Selain LOGO, mereka (orang orang Belanda) di Surabaya juga membuat MOTO kota Surabaya. Moto yang dibuat berbunyi dan bertuliskan “Sura ing Baya”, yang berarti “Berani dalam (menghadapi) bahaya”.

“Sura ing Baya” adalah bahasa Jawa Kuna. Yang patut diapresiasi adalah bahwa orang orang Belanda, yang membuat Moto Kota Surabaya, benar benar bisa membuat inti sari sifat dan karakter orang orang Surabaya.
Inti sari sifat dan karakter orang orang Surabaya itu adalah sifat pemberani, pantang menyerah dan egaliter dalam upaya menggapai impian.

Sifat sifat dasar orang orang Surabaya ini terkandung dalam moto atau semboyan “Sura ing Baya”, yang selanjutnya dipakai sebagai spirit dan semangat rakyat Surabaya untuk membangun (masa depan) kotanya.

Adalah sebuah hasil perenungan yang luar biasa oleh siapa pun mereka, orang orang Belanda yang tinggal di Surabaya.
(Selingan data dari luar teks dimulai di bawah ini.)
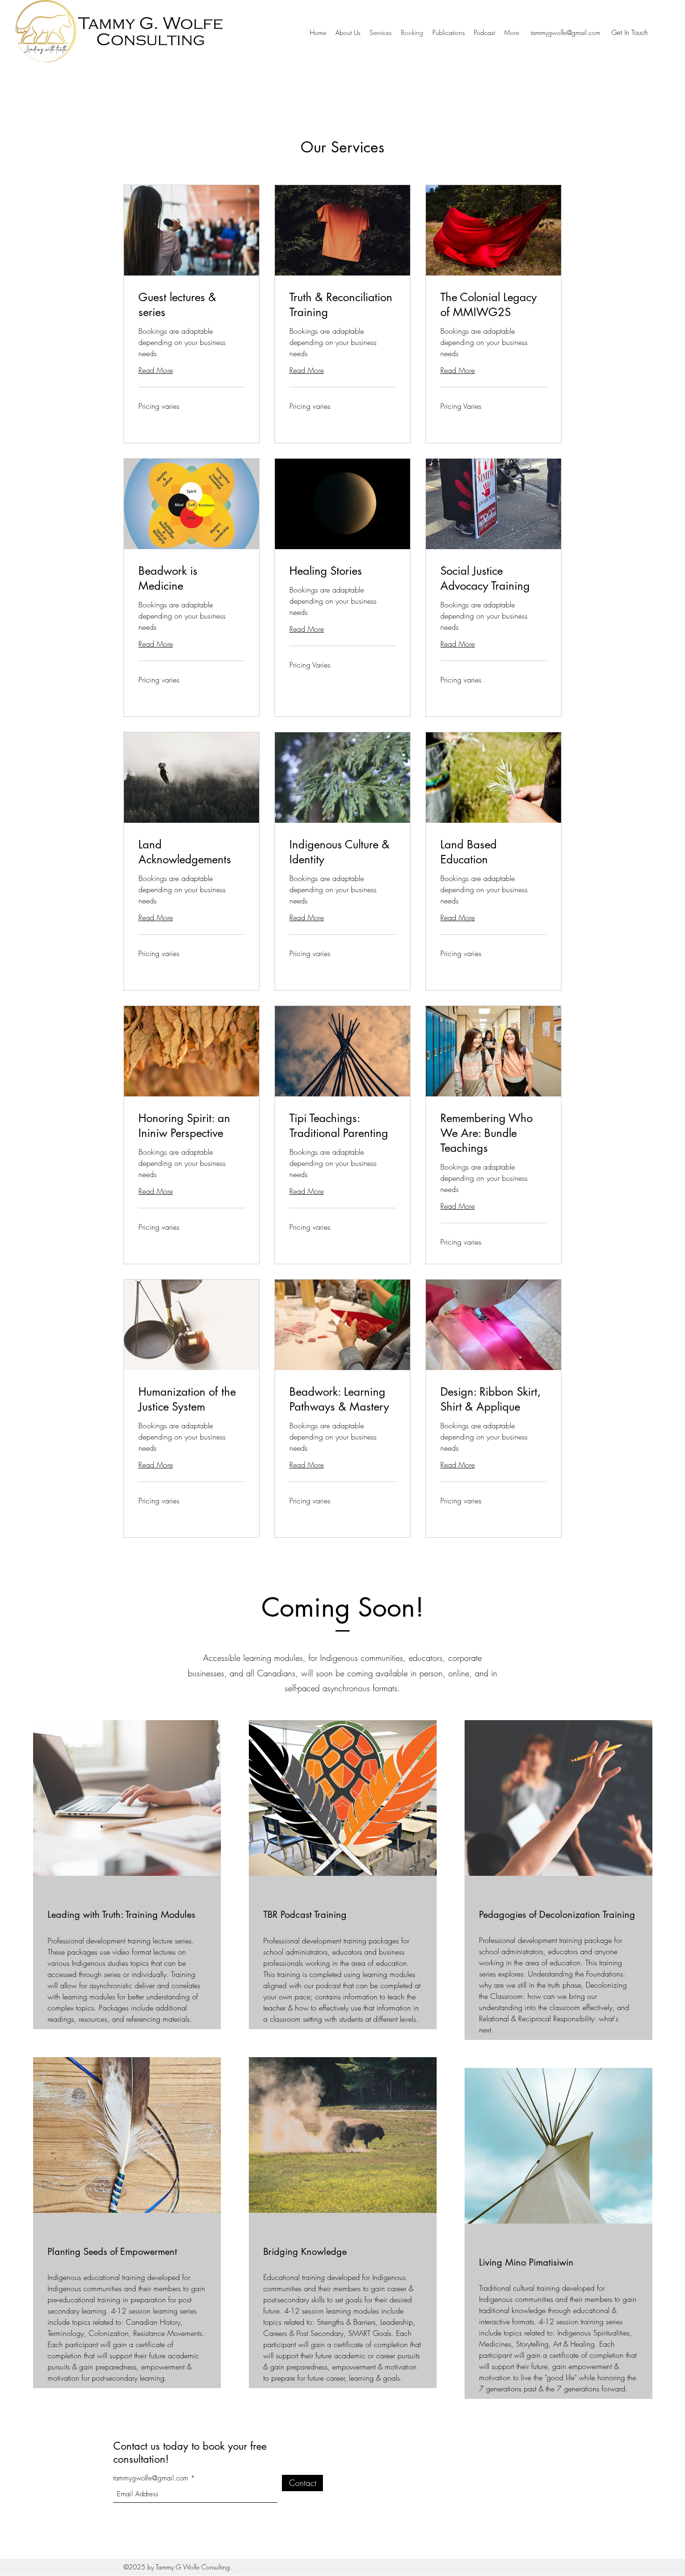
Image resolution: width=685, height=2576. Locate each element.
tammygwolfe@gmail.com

Mereka telah berjasa buat kota Surabaya karena telah melahirkan Moto Kota Surabaya yang luar biasa, yang berisi nilai nilai luhur dari nenek moyang orang orang Surabaya.
Kalau dilacak secara historis ternyata nilai nilai luhur nenek moyang ini sudah ada jauh sebelum bangsa Eropa (Belanda) datang di Surabaya. Ini menunjukkan bahwa orang orang Belanda itu telah benar benar mempelajari dan mengkaji sumber sumber yang dijadikan acuan dalam menentukan, memutuskan dan melahirkan MOTO kota Surabaya, yang berbunyi “Sura ing Baya”. Artinya Berani dalam (menghadapi) Bahaya.
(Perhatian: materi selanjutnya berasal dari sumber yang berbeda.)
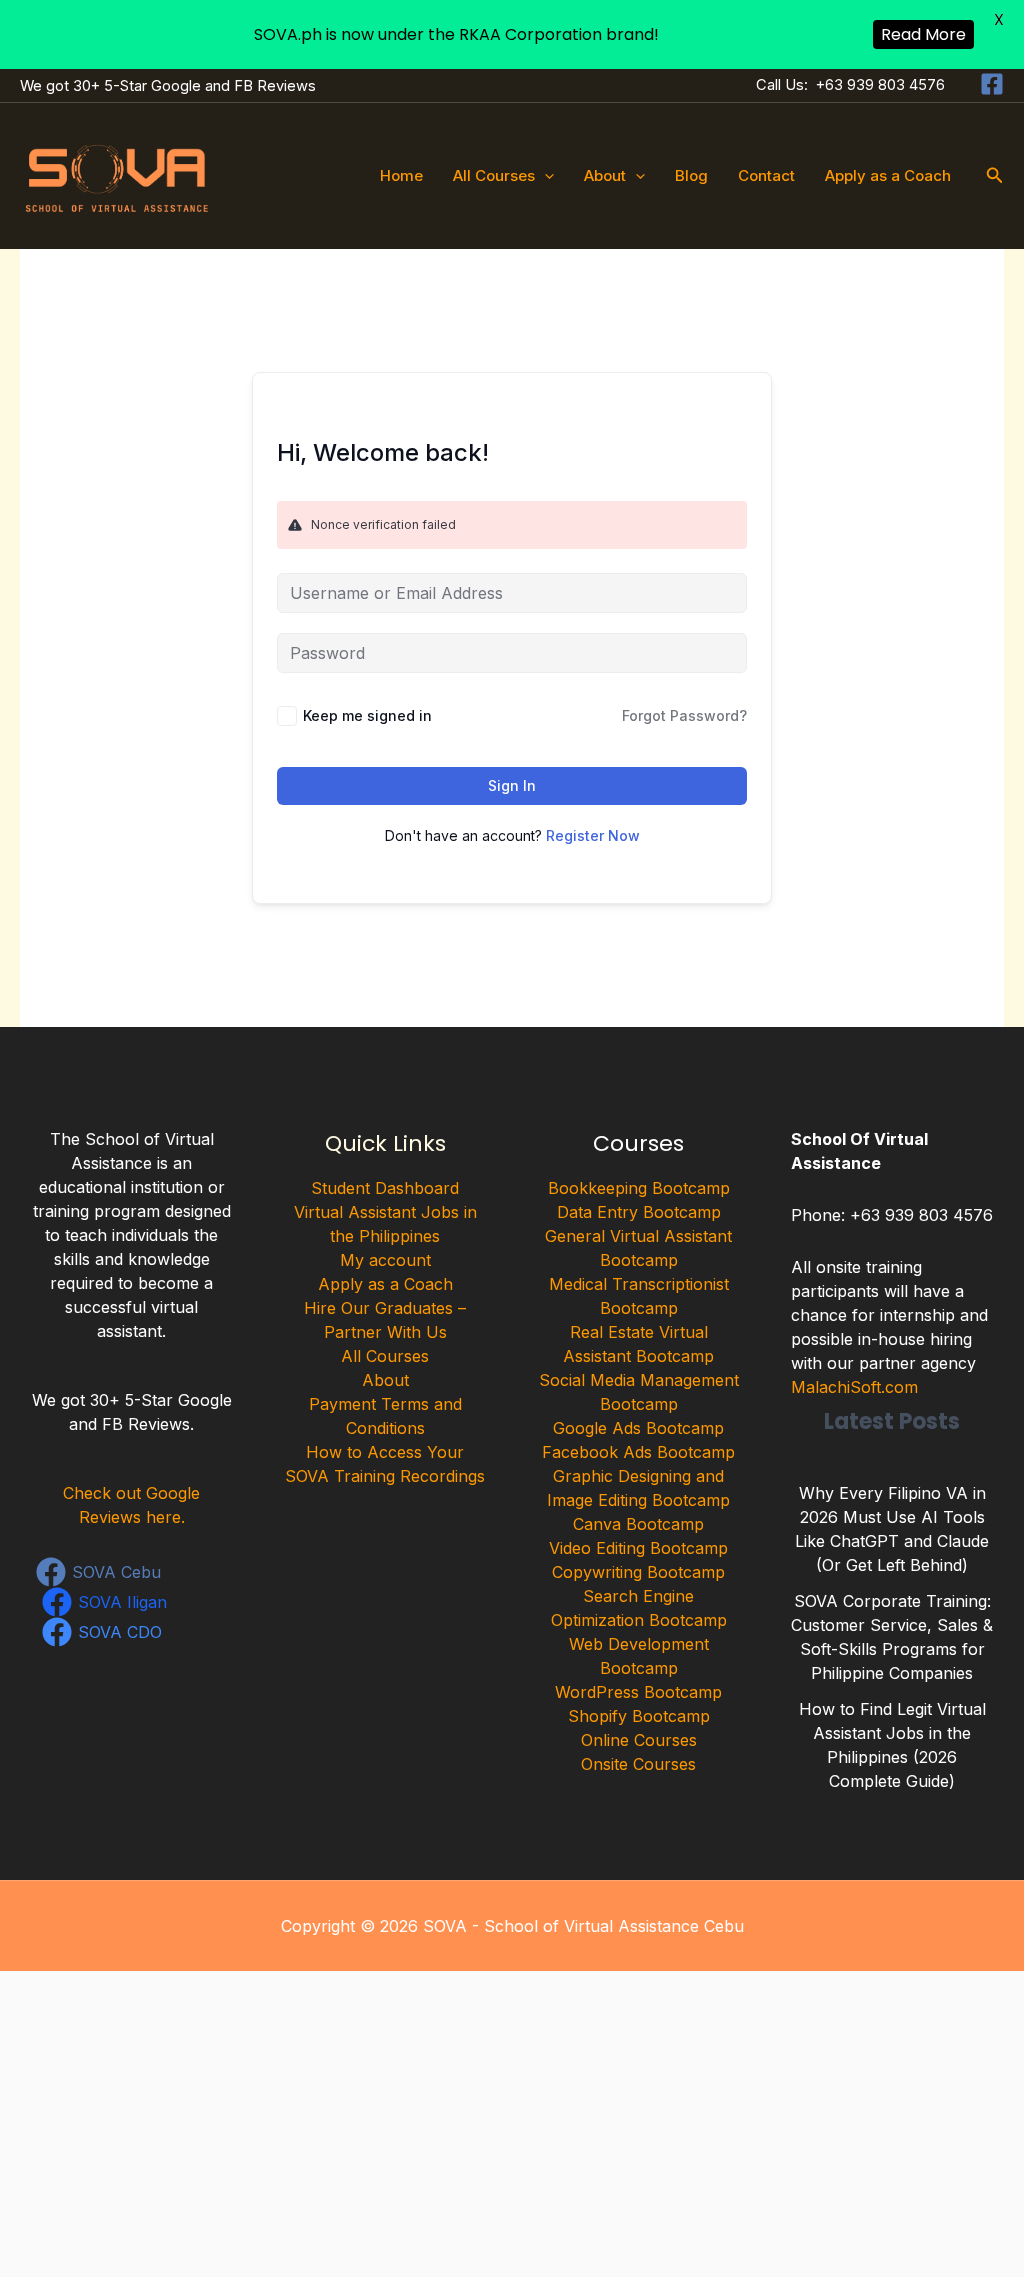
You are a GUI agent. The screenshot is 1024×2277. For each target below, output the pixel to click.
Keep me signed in (367, 715)
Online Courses (639, 1740)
Nilai Luhur Sepanjang Jaman
Sifat dan karakter berani dalam (menghadapi) bahaya ini bermakna sepanjang masa. Moto “Sura ing Baya” yang mengandung nilai nilai luhur itu tidak hanya relevan pada lampau saja, tapi juga sekarang dan bahkan tetap relevan dimasa depan.

GH Von Faber dalam buku lainnya “Er Werd Een Stad Geboren” menjelaskan bahwa pada 1270 an, Surabaya, yang dialokasikan di kawasan Delta Peneleh Pandean, adalah tempat dimana para jawara bermukim.

Secara etimologi, “jawara” berarti sebagai juara atau jagoan yang berarti pemenang, yang dipandang hebat dan kuat. Itulah orang orang Surabaya.

Ketika Majapahit runtuh yang ditandai dengan candra sengkala “Sirna Ilang Kertaning Bumi” yang berarti 1400 Caka atau 1470 Masehi, suksesi berturut turut berpindah ke Demak, Pajang dan berikutnya Mataram.

Tidak hanya suksesi secara administratif yang dikehendaki suksesor, tapi juga teritorial. Surabaya di era pemerintahan kerajaan Majapahit adalah wilayah bawahan. Ketika suksesi berpindah ke Kerajaan Demak, Pajang dan Mataram, mereka juga berharap Surabaya masuk dalam kekuasaanya.

Tapi ternyata tidak mudah bagi mereka untuk menguasai Surabaya. Kesulitan itu tampak sekali ketika Mataram berupaya menguasai Surabaya. Perlawanan dari pihak Surabaya pun sangat nyata.

Itu semua menunjukkan betapa Surabaya sangat kuat dan secara logis kekuatan itu didukung oleh personil prajurut yang handal. Seperti yang dideskripsikan Von Faber dengan menyebut Surabaya (1270) dihuni para jawara dan jawara inilah yang selanjutnya berkonotasi prajurit handal.
Memasuki era kemerdekaan pada 1945, pejuang pejuang tangguh, yang berani mati, menjadi benteng Surabaya. Mereka adalah arek arek Surabaya yang rela berkorban dan mati demi merebut dan mempertahankan kemerdekaan. Mereka berani menghadapi bahaya. Sura ing baya.

Ada sebuah parikan atau pantun yang berbunyi: “Tapi dhuk, tali layangan. Nyowo situk ilang ilangan”. Artinya Tali duk, tali layang. Satu nyawa rela hilang.
Sekarang pada pasca kemerdekaan, muncul istilah “Bonek” akronim dari Bondo Nekad yang artinya bermodal berani total, menjadi slogan supporter klub sepak bola kesayangan Persebaya. Sesungguhnya “Bonek” sendiri adalah kata sifat yang mendasari sikap para suporter dalam bersikap dan bertindak. Intinya mereka sangat berani.

Nah sifat berani, tentu yang bertanggung jawab, masih sangat dibutuhkan untuk masa depan Surabaya.

Karenanya, jika dulu moto “Sura ing Baya” tersematkan pada logo Surabaya, kemudian sekarang moto itu hilang, maka mendatang moto itu harus dikembalikan agar nilai nilai luhur yang ada, dan telah terwariskan dari generasi ke generasi, senantiasa memberikan spirit, semangat dan panduan dalam menatap masa depan.

Logo dan Moto Surabaya harus berpasangan agar tercipta keserasian dalam berfikir dan bertindak demi membangun kota Surabaya.( Nang).